Example__Python__WriteFile.run()  # (2)
  1. We use the directory created by Simmate and it will automatically be a path.Pathlib object
  2. We don't need to define the directory as Simmate automatically builds one. We can, however, provide one if we wish.

Progam-specific Workflows

For many apps, there are workflow classes that you can use as a starting point. Make sure you explore the Apps section of our documentation to see what is available.

For example, VASP users can inherit from the VaspWorkflow class, which includes many built-in features:

from simmate.apps.vasp.workflows.base import VaspWorkflow

class Relaxation__Vasp__MyExample1(VaspWorkflow):

    functional = "PBE"
    potcar_mappings = {"Y": "Y_sv", "C": "C"}

    _incar = dict(
        PREC="Normal",
        EDIFF=1e-4,
        ENCUT=450,
        NSW=100,
        KSPACING=0.4,
    )

Building from Existing Workflows

Class-based workflows can leverage Python inheritance to borrow utilities and settings from an existing workflows.

Here is an example using a workflow from the VASP app:

from simmate.workflows.utilities import get_workflow

original_workflow = get_workflow("static-energy.vasp.matproj")


class StaticEnergy__Vasp__MyCustomPreset(original_workflow):

    _incar_updates = dict(
        NPAR=1,
        ENCUT=-1,
    )

Note

How you update a workflow depends on the app you are using. Be sure to read the Apps section of our documentation for more information.


Linking a Database Table

Many workflows will want to store common types of data (such as static energy or relaxation data). If you want to use these tables automatically, you simply need to ensure your name_type matches what is available.

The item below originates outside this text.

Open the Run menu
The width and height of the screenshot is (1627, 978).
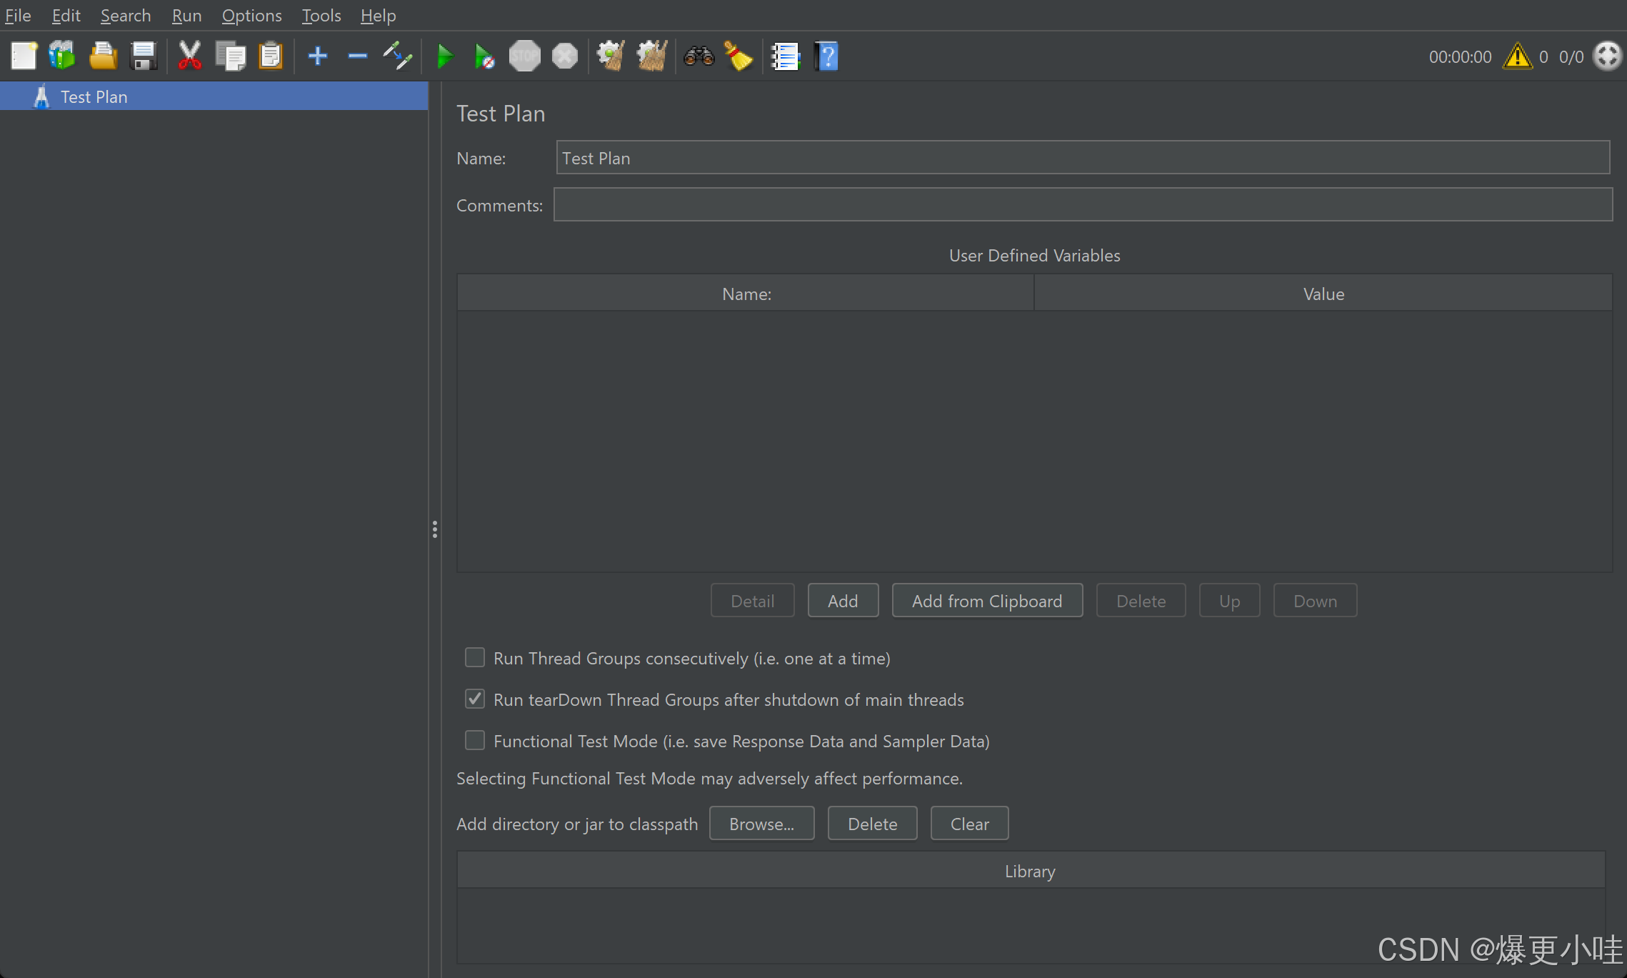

For example, if we look at a static-energy calculation, you will see the StaticEnergy database table is automatically used because the name of our workflow starts with StaticEnergy:

from simmate.database import connect
from simmate.database.workflow_results import StaticEnergy

assert StaticEnergy__Vasp__MyCustomPreset.database_table == StaticEnergy

If you want to build or use a custom database, you must first have a registered DatabaseTable, and then you can link the database table to your workflow directly. The only other requirement is that your database table uses the Calculation database mix-in:

from my_project.models import MyCustomTable

class Example__Python__MyFavoriteSettings(Workflow):
    database_table = MyCustomTable

Workflows that Call a Command

In many cases, you may have a workflow that runs a command or some external program and then reads the results from output files. An example of this would be an energy calculation using VASP. If your workflow involves calling another program, you should read about the "S3" workflow (S3Workflow) which helps with writing input files, calling other programs, and handling errors.


Registering Your Workflow

Registering your workflow so that you can access it in the UI requires you to build a "simmate project". This is covered in the getting-started tutorials.